“Prima conoscere, poi discutere, poi deliberare”. Nella più famosa delle sue Prediche inutili Luigi Einaudi, grande economista piemontese e secondo presidente della Repubblica italiana, poneva una domanda che ancora oggi è fondamentale per ogni buon legislatore: “Come si può deliberare senza conoscere?”
Non deve apparire inusuale presentare con questa citazione, peraltro di un economista “liberale”, l’ottima iniziativa della Fim-Cisl, dal titolo “Il cruscotto del lavoro nella metalmeccanica”, organizzata a Roma il 24 gennaio.
L’iniziativa seminariale ha coinvolto il gruppo dirigente dei metalmeccanici Cisl, ed è stata l’occasione per un’analisi del lavoro nel settore, i cui risultati evidenziano una realtà ben lontana dagli stereotipi “novecenteschi” che, con pigrizia intellettuale, molte volte troviamo rappresentati in molti, anche “autorevoli”, commenti sui media più diffusi.
Un settore, quello metalmeccanico, che vede ormai crescere l’occupazione, nonostante le gravi crisi industriali che ancora sussistono, fino a raggiungere circa 2 milioni di addetti, la cui retribuzione media è intorno ai 40 mila euro lordi, e, come ben ha dimostrato, nella sua relazione, Maurizio Benetti, economista, viene falcidiata da una struttura ormai del tutto obsoleta di tassazione fiscale.
Basti dire che per ogni 100 euro lordi di incremento retributivo, conquistato attraverso una profonda e capillare contrattazione collettiva, quasi la metà viene erosa da aliquote marginali Irpef che ormai penalizzano esclusivamente i lavoratori a reddito fisso (e i pensionati).
Quello metalmeccanico è un settore “vivo” produce ricchezza e “buona” occupazione.
Come messo in evidenza dalla relazione di Fedele De Novellis (Ref.ricerche) l’incidenza dei contratti a termine è intorno al 10% contro il 15% del totale dell’economia nazionale e meno del 3% di lavoratori in part-time involontario, contro la media nazionale superiore al 12%. È un settore che ha visto crescere anche la produttività (il valore aggiunto del settore rappresenta 8,5% del totale dell’economia italiana, contro il 6,2% delle unità di lavoro).

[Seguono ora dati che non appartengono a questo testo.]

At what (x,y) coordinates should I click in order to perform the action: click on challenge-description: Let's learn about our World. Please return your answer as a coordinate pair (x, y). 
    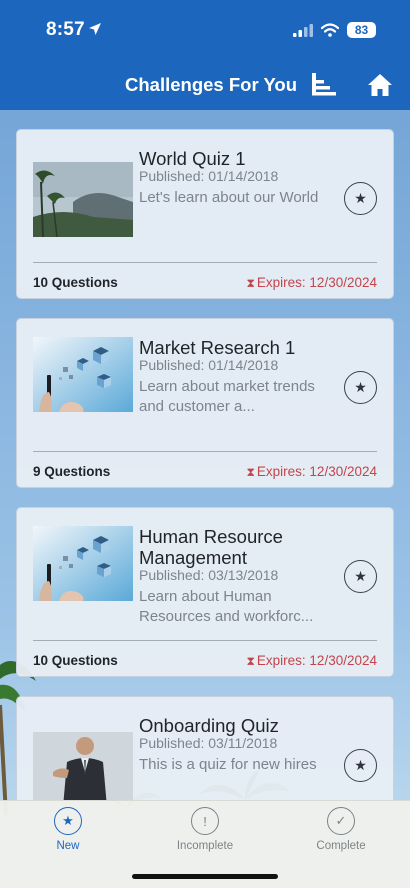
    Looking at the image, I should click on (229, 198).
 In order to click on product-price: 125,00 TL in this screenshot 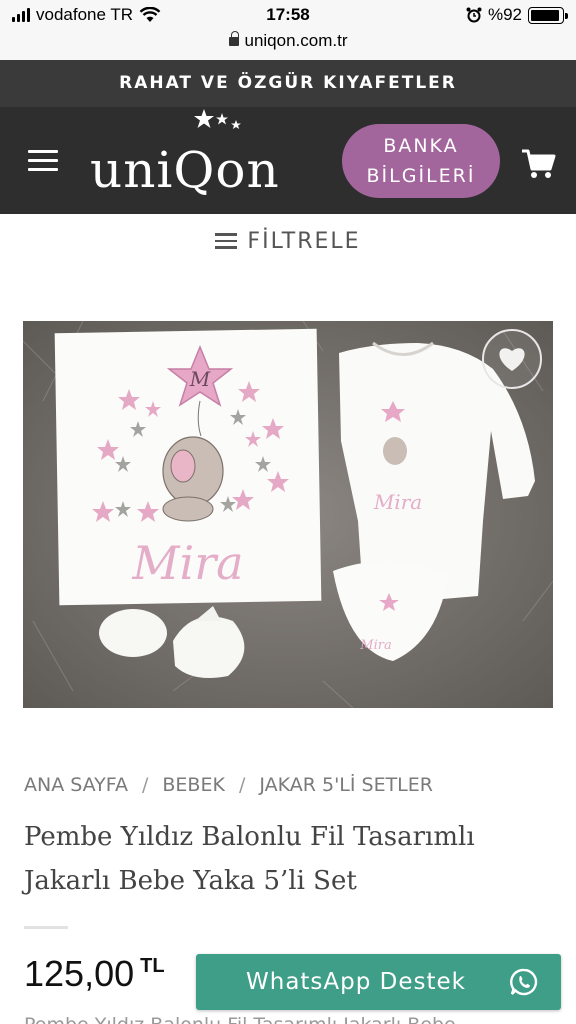, I will do `click(94, 974)`.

Infine, la contrattazione collettiva, prima della recente “esplosione inflazionistica” ha dimostrato di saper tutelare bene i salari reali degli occupati.
Insomma, emerge un quadro del lavoro, nel settore, lontano dalla “narrazione” degli anni ’60 e ’70. Un settore che ha saputo reagire bene alle crisi degli anni ’80 e ’90, e che ha consolidato competenze professionali ormai di alto livello.
Anche per questo, il contratto nazionale, primo tra i contratti europei, ha aperto una pionieristica strada sul versante della “formazione continuativa”, come ricordato dalla relazione di Andrea Garnero, economista Ocse. Le caratteristiche di questo settore impongono quindi senza “pigrizie mentali” una “contrattazione riformatrice” capace di cogliere le tante e diverse trasformazioni presenti. Non ultima quella della valorizzazione di un lavoro che ormai richiede competenze elevate e giustamente rivendica un ruolo centrale anche nel sistema di “riconoscimento sociale”. Molta strada rimane da percorrere e molte nuove sfide si porranno alla contrattazione collettiva, a partire dalla intelligente difesa dei salari reali in una fase di impennata del tasso di inflazione, senza cadere nell’errore di propagarne gli effetti nefasti.
Questa interessante iniziativa seminariale e il dibattito che ne è scaturito, ha dimostrato, ancora una volta, la verità di quello che un illustre sindacalista, Vittorio Foa, della CGIL, diceva “La FIM-CISL: E’ una bellissima organizzazione di minoranza, che punta, con forza, alla primazia nella categoria, consapevole che per centrare quest’obiettivo è condannata a studiare….”.